Well, we’re in for a bumpy ride, folks.In case you’ve been living underground the last few days like Prince Dick (Cheney, that is), you are probably aware of the fact that people across the country have been receiving early valentine’s day packages from a secret admirer, the contents of which are nothing but powder Anthrax.
This probably won’t affect you unless you work in media or politics, in which case you probably deserve it anyway.
The funny thing is that whoever is sending these envelopes are targeting people like Tom Brokaw. This makes me wonder – does the person who sent the Anthrax realize how little Tom has to do with what is reported to the public and what isn’t, or is whoever sent it simply making a statement – no more toupees on Television! Either way, their attacks are misguided.
By mailing powdered Anthrax to reporters and senators, Americans are getting irritated and impatient, rather than afraid. Joe Klempt, a resident of Alfredo, South Dakota, has organized the ‘Just Do It!’ foundation. JDI (as it is referred to by Klempt and his fellow members) is promoting the end of the suspense in this ‘silly’ terrorist war.
“They should drop the other shoe, already!” Klempt said at a rally of over thirty people, the largest JDI has seen to date since its inception earlier this month. It was held in Kelsey’s Bar, and some of the attendees claim they had no idea what the hell was going on, or who 'that Klempt feller’ was.
“We need to stop sitting on our hands about this and tell this Ben Ladle fella, if he’s gonna attack, attack! Otherwise, surrendor! He needs to shit or get off the pot!” Klempt ended his presentation with a rousing rendition of Tom Petty’s ‘Free Fallin’ in honor of the September 11th attack and the victims in the WTC.
Reverend Jesse James Johnston, known to his congregation as Pastor JJ, believes that the only way to combat the problem of bio-terrorism is with a unique baptismal service.

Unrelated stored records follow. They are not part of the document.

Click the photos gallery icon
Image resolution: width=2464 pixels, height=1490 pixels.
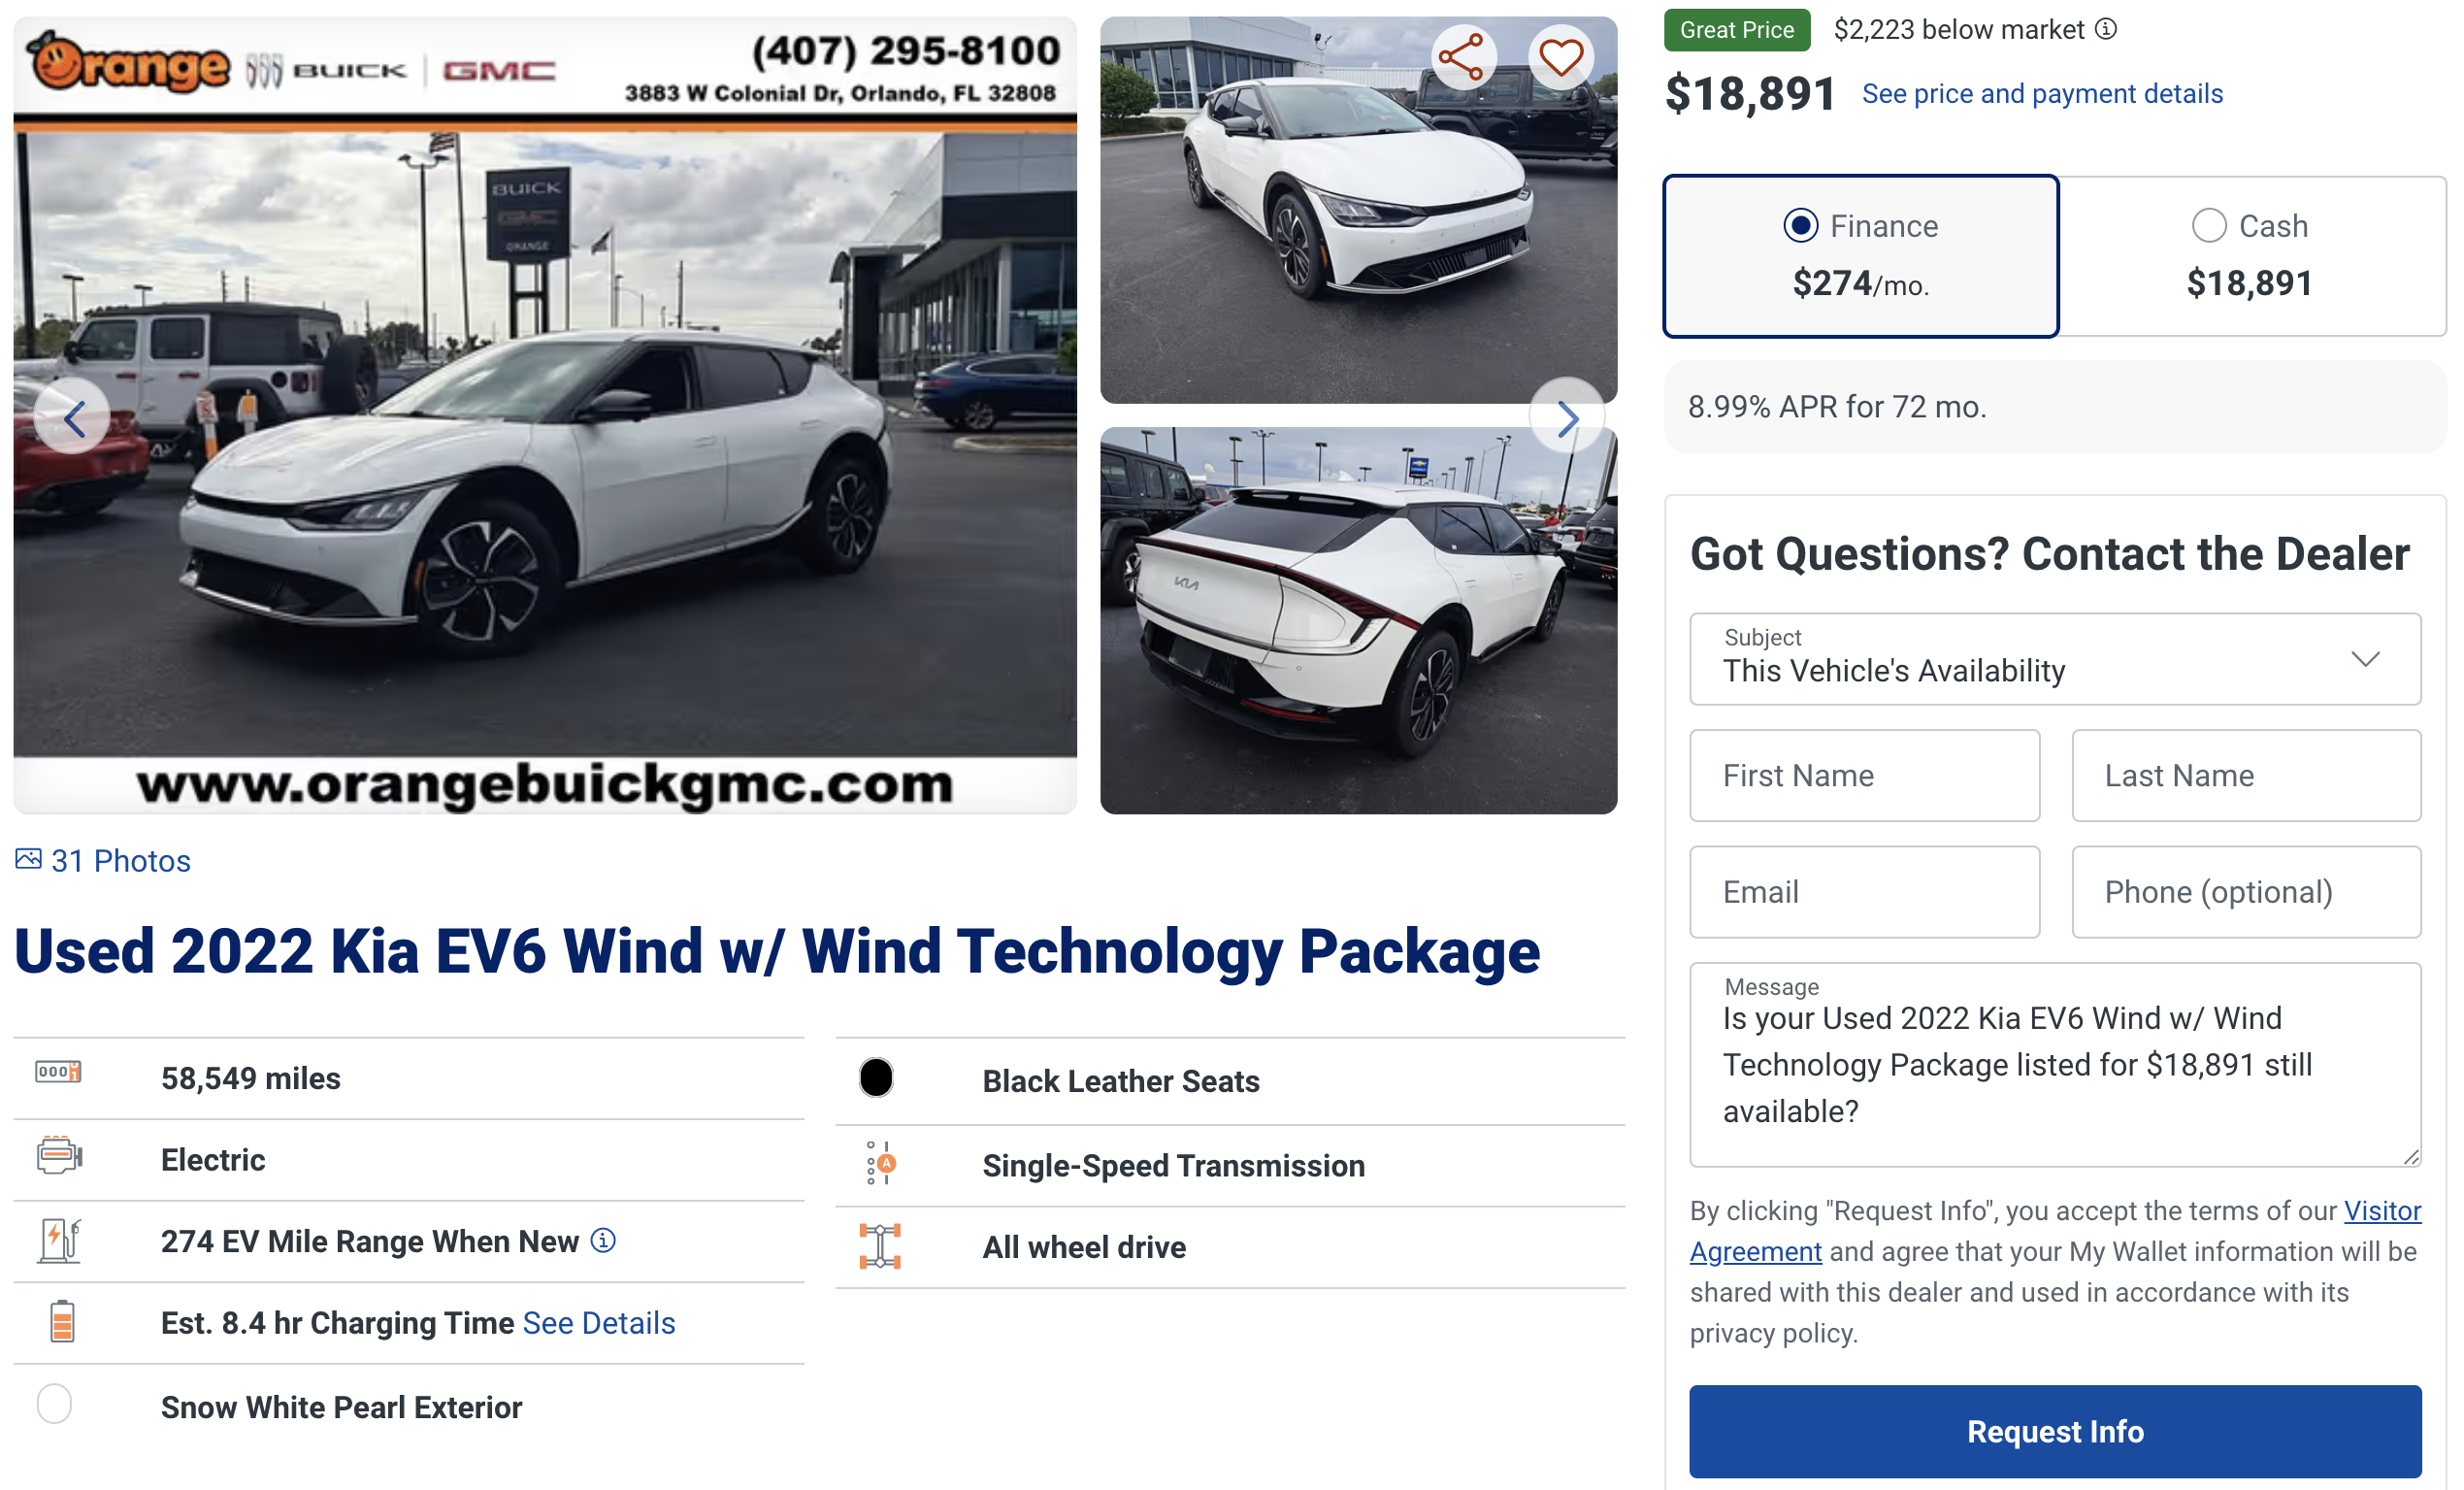click(x=28, y=860)
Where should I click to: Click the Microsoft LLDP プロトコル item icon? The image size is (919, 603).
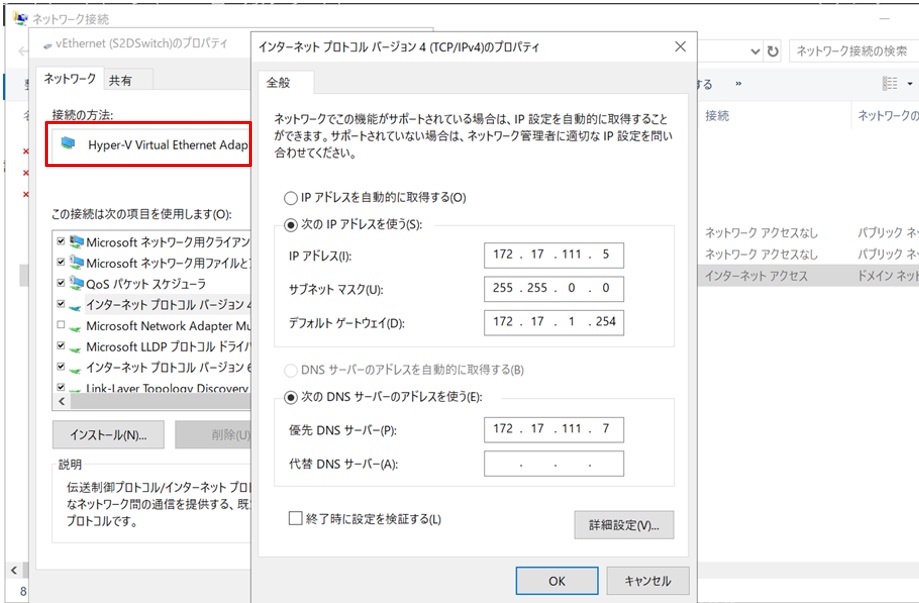[x=76, y=346]
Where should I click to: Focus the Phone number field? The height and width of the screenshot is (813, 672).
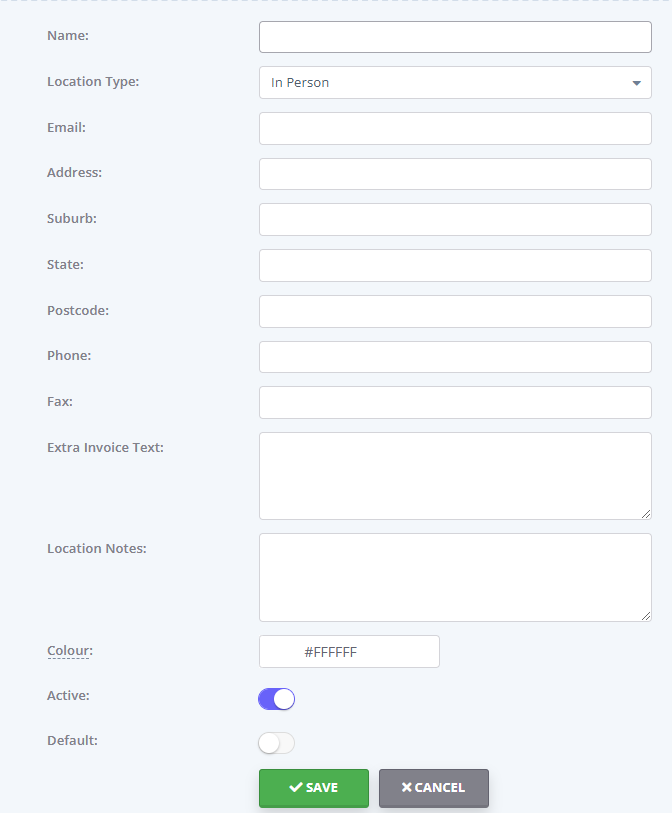455,357
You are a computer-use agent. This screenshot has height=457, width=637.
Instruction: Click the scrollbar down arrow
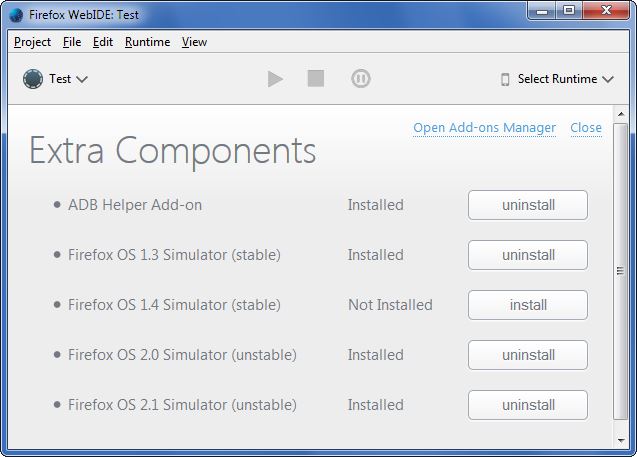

“In the bible,” Pastor JJ said from the pulpit last Sunday, “The Lord says we shall be washed clean in the blood of the lamb! We shall be washed clean!” At this point he began to get very excited, claiming that this statement was referring to the current crisis, and encouraged everyone to purchase a lamb so they could take a group bath in lamb’s blood this coming Sunday.
After the service, I was surprised to find that very few people in the congregation thought a lamb’s blood bath was a good idea. I then pointed out to them that Falwell and Roberts take a private bath together in all sorts of blood, jello, and assorted liquids once a week. After that, they all decided Pastor JJ was right.
I will not be going back to see if they are cleansed in the blood, though I suspect that there will be several laws broken when all fifty members of the church get into the baptismal tank together.
On a final note, if you get Anthrax, make sure you go to the police immediately so they can catalogue you, put you in an isolation chamber, and do a battery of tests on you to see how the Anthrax affects your body and mind. After all, once you get Anthrax, you’re as good as dead anyway. Why not let us learn something from your carcass?